As empresas que controlam as redes sociais Facebook e Twitter já avisaram que, na noite eleitoral, não permitirão a nenhuma das duas candidaturas assumirem uma vitória até que os resultados sejam considerados oficiais ou pelo menos dois meios de comunicação considerados “de referência” o tenham anunciado.
“Temos de estar preparados para a forte probabilidade de uma eleição singular e em que será necessário demorar mais tempo na contagem de votos, para garantir a sua integridade”, avisou David Becker, diretor executivo de um organismo independente de observação do processo eleitoral.
Becker diz que, em alguns Estados, como Nova Iorque, a contagem final de votos por correspondência pode demorar algumas semanas e disse não ficar surpreendido se o resultado for contestado por uma ou ambas as partes.
Se o resultado for contestado, o processo de contagem pode ser repetido, como aconteceu na Florida, de forma relevante, nas eleições de 2000, entre o republicano George W. Bush e o democrata Al Gore, atrasando o anúncio do vencedor, ou como em 2018, nas eleições intercalares, em que a contagem se prolongou por vários dias.
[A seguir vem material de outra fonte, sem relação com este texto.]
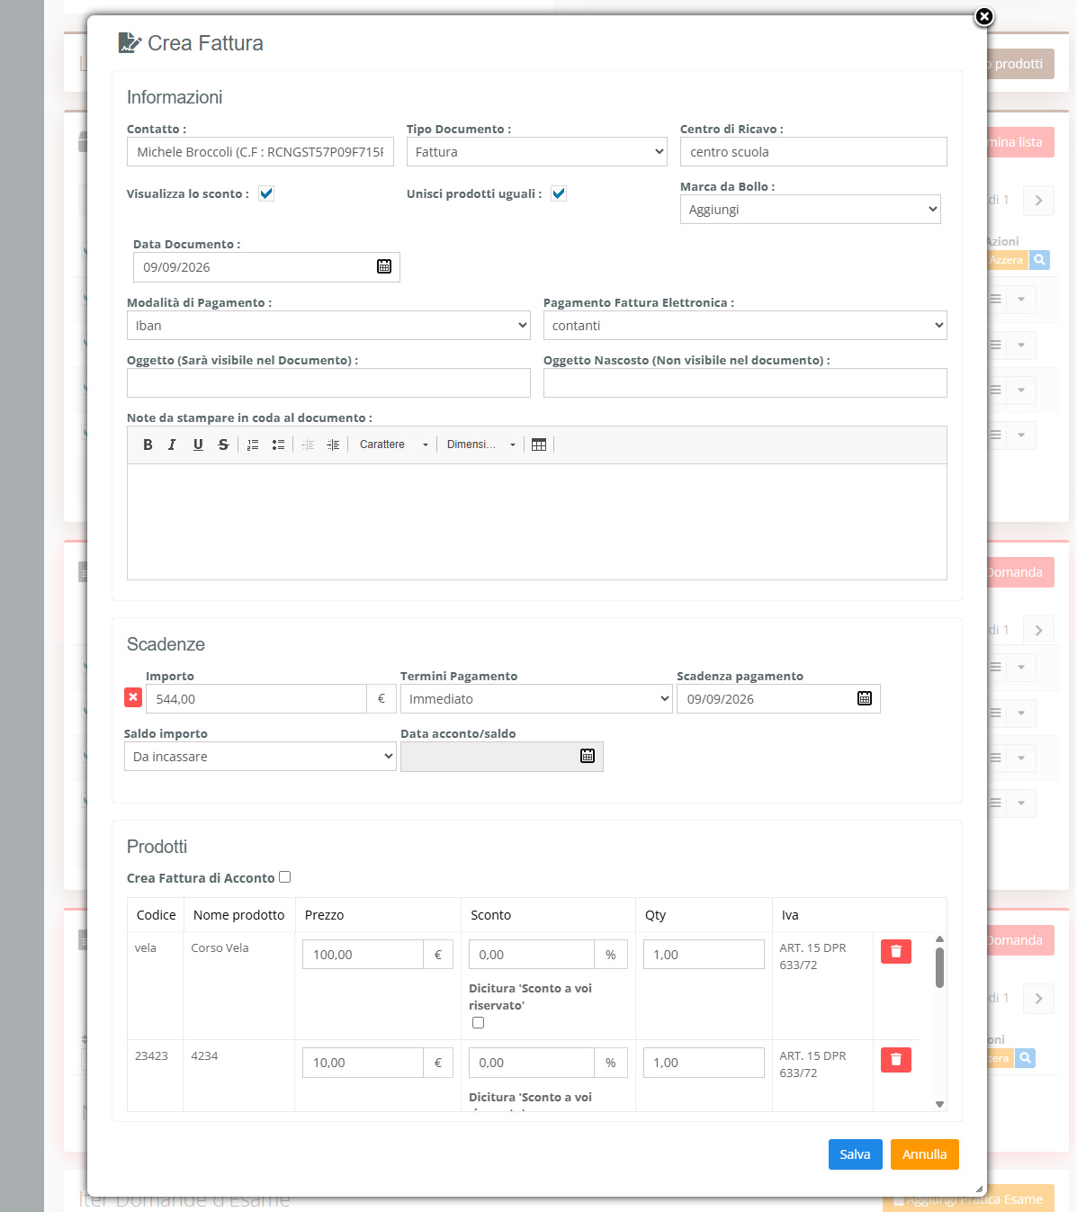This screenshot has height=1212, width=1077.
Task: Open the Carattere font menu
Action: pyautogui.click(x=394, y=444)
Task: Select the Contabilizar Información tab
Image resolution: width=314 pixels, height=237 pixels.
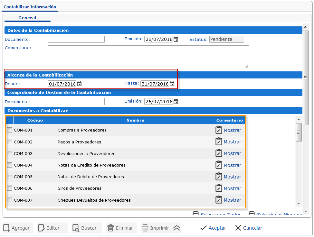Action: click(30, 7)
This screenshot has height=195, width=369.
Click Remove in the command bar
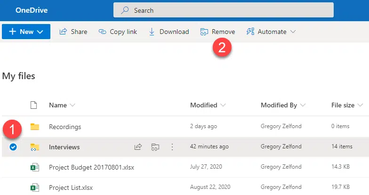pyautogui.click(x=217, y=32)
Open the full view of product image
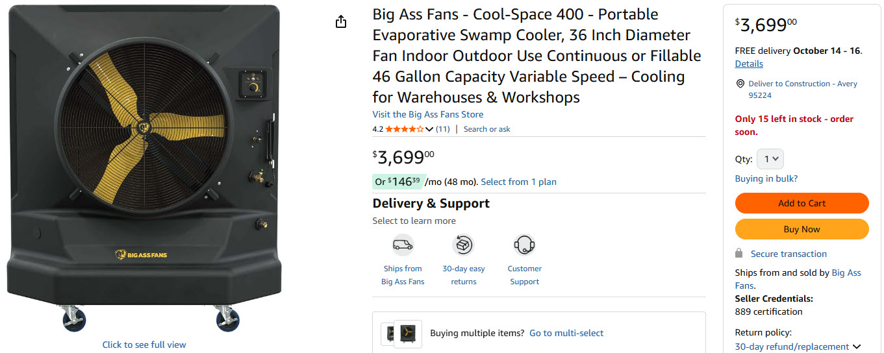The image size is (884, 353). pyautogui.click(x=144, y=345)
Em 2000, o processo foi arrastado até ao Supremo Tribunal, que demorou 36 dias até se pronunciar sobre a recontagem de votos, negando-a e dando, assim, a vitória a Bush.
Os especialistas consideram que este ano a probabilidade de contestação é muito maior, sobretudo por causa dos votos por correspondência, podendo prolongar o processo, em último caso, por vários meses.
A ‘deadline’ é a data da tomada de posse, marcada pela 20.ª emenda da Constituição para o dia 20 de janeiro: neste dia, um Presidente tem de ser empossado.
Mas, antes disso, o processo passa pelo Congresso, onde no dia 06 de janeiro os representantes, em nome do Colégio Eleitoral (o somatório dos Grandes Eleitores escolhidos em cada Estado), se devem pronunciar sobre quem será o Presidente.
Havendo contestação de resultados em alguns Estados, serão os elementos da Câmara de Representantes quem pode tomar decisões, caso a caso, sobre a composição do Colégio Eleitoral que determinará a maioria que elege o Presidente.
Se nos dias seguintes, e até 20 de janeiro, não houver uma clarificação política no Congresso, e enquanto decorrem novas votações no Congresso, o/a líder da bancada da maioria (que neste momento é a democrata Nancy Pelosi) poderá ser empossado/a como Presidente interino/a, por ser a terceira na linha de sucessão (depois do lugar de vice-Presidente, cuja escolha também estará condicionada).
Se eventualmente o líder da câmara de representantes não estiver disposto a aceitar o cargo passa-se para o quarto na linha de sucessão, o presidente ‘pro tempore’ do Senado, que neste momento é o republicano Chuck Grassley, escolhido para esse posto pelos seus pares, mas que pode vir a ser uma outra figura, se os democratas obtiverem uma maioria neste órgão do Congresso.